Calva, Raki, Limoncello

So pendelt auch „Pelle d’Oca“ zwischen der Romantik und den Ruinen durch Europa, zwischen Sicherheitssucht und Kontrollverlust. Es geht um Liebe in binärem Uptempo, um Visionen von Zwischen- und Nebenmenschlichkeit, der Bedeutungslosigkeit der Gegenwart, Desillusionen. César schreibt die Songs, Victoria übersetzt sie auf Italienisch und passt sie an. Die daraus entstehende Dualität jeder Note lebt auch in jeder Faser des Albums – hin- und hergeworfen vom Spannungsverhältnis zwischen Euphorie und Angst: Unmögliche Liebe („E questa è la vita“, „Settembre“, „Ho Amato Tutto“), Eifersucht („La Gioventù“, „Sotto la Conchiglia“), gesellschaftlicher Kontrollverlust („In Piazza“, „Figlia d’Europa“, „Sicurezza Priorità“) oder die Angst vor dem Tod („Sul Palo“) kommen in einer Mischung aus ruhigen Balladen, catchy Popsongs und Punk-Hymnen daher, als wären sie zur Gänze roher Live-Energie entsprungen (was sie wahrscheinlich auch sind), Gitarre, Schlagzeug und Bass donnern regelrecht zu jedem sich aufbauendem Thema.

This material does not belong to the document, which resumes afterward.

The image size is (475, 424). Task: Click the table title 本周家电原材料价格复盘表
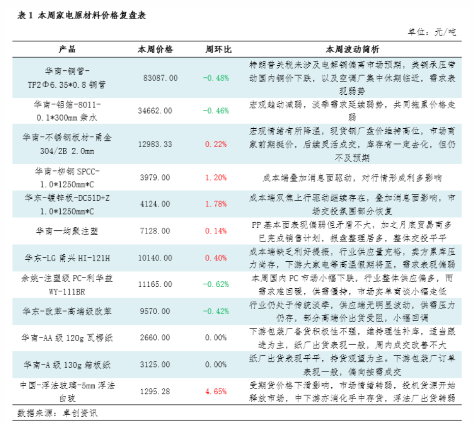click(92, 15)
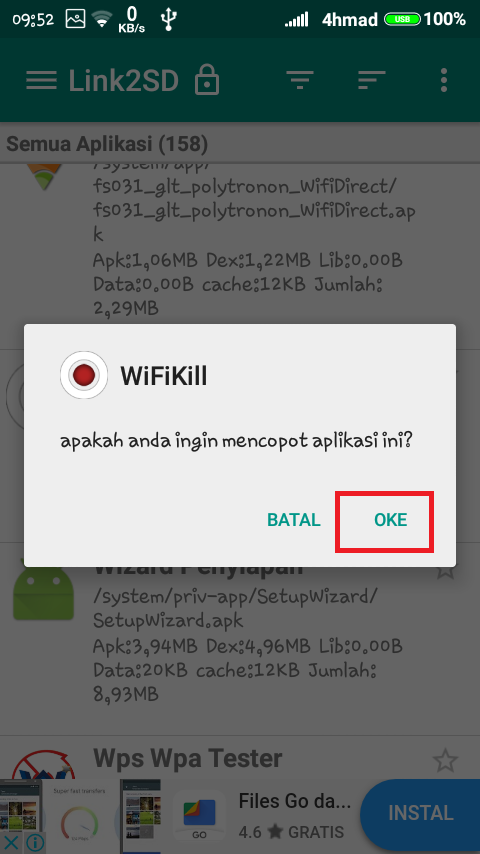
Task: Tap the INSTAL button in ad banner
Action: point(420,813)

Die Lyrics sind nüchtern und betrachten die Welt mit einem Hauch Ironie, die Übersetzung macht daraus etwas, was in jeder anderen Sprache anders funktionieren würde. Die Mentalität des Italienischen nimmt der Fatigue der Themen die Schwere und hüllt sie in Italo-Post-Hardcore; auch was den Inhalt betrifft: Das „kurz vor dem Abgrund“ hat sich verwandelt in „wir sind schon zwei Schritte weiter“ und eigentlich kann man mit Wörtern den Situationen keine Bedeutung mehr geben. Aber die Musik öffnet den großen Gap zwischen Wissen und Fühlen und führt schließlich zur Vereinigung. Hier braust Katharsis auf!

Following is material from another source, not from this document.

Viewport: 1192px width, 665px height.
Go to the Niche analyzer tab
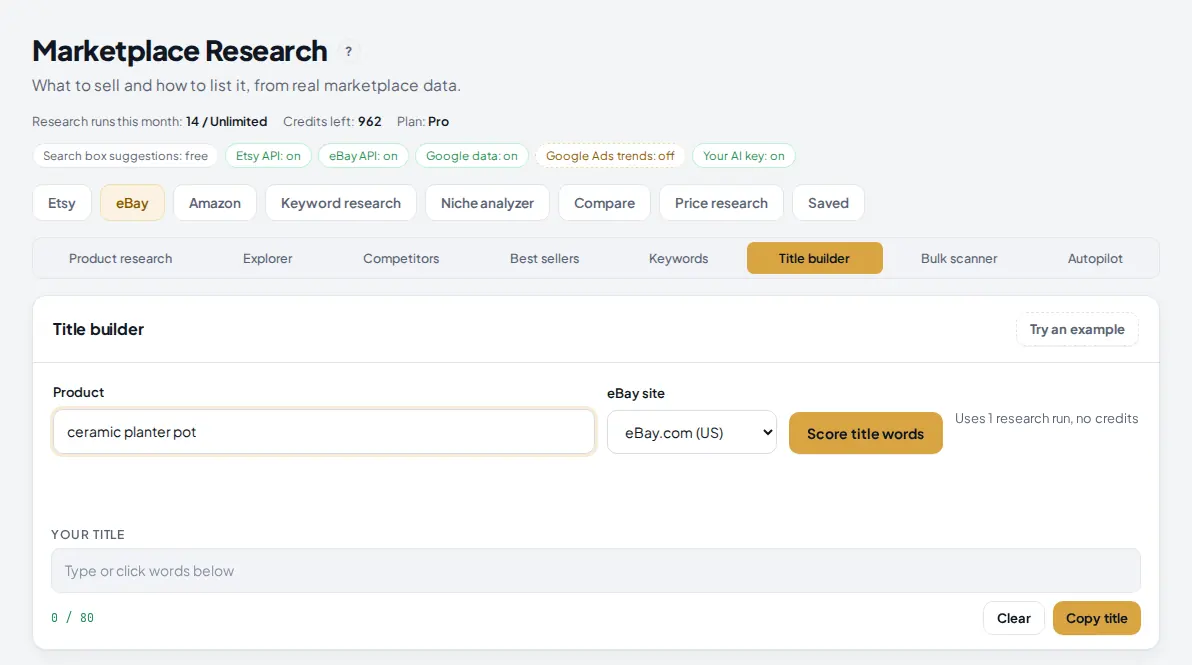487,203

„Mein Vater und mein Großvater lieben sich, dann hassen sie sich / Auch der Vater meines Vaters
und der Onkel meines Onkels / Mein Vater und die Tante meines Onkels und meine Mutter /
Meine Mutter und mein Großvater weinen und versöhnen sich,
aber ich / peinliches Schweigen“
(aus „Immobile“)
Vecchia Storia
Während sich Europa in Sicherheitsversprechen und Identitätsfragen verheddert, ist „Pelle d’Oca“ ein musikalisches Ausrufezeichen, ein wahnsinnig witziger Drahtseilakt, der eigentlich nicht gefährlich ist, aber das Netz ist nicht mehr da und deshalb bleibt neben Leichtigkeit und existenziellem Ernst wenig übrig. Die Welt ist eh schon in Unordnung, nimm es also nicht ganz ernst.
„Pelle d’Oca“ von Ada Oda ist am 21. Februar bei 6T2 records erschienen.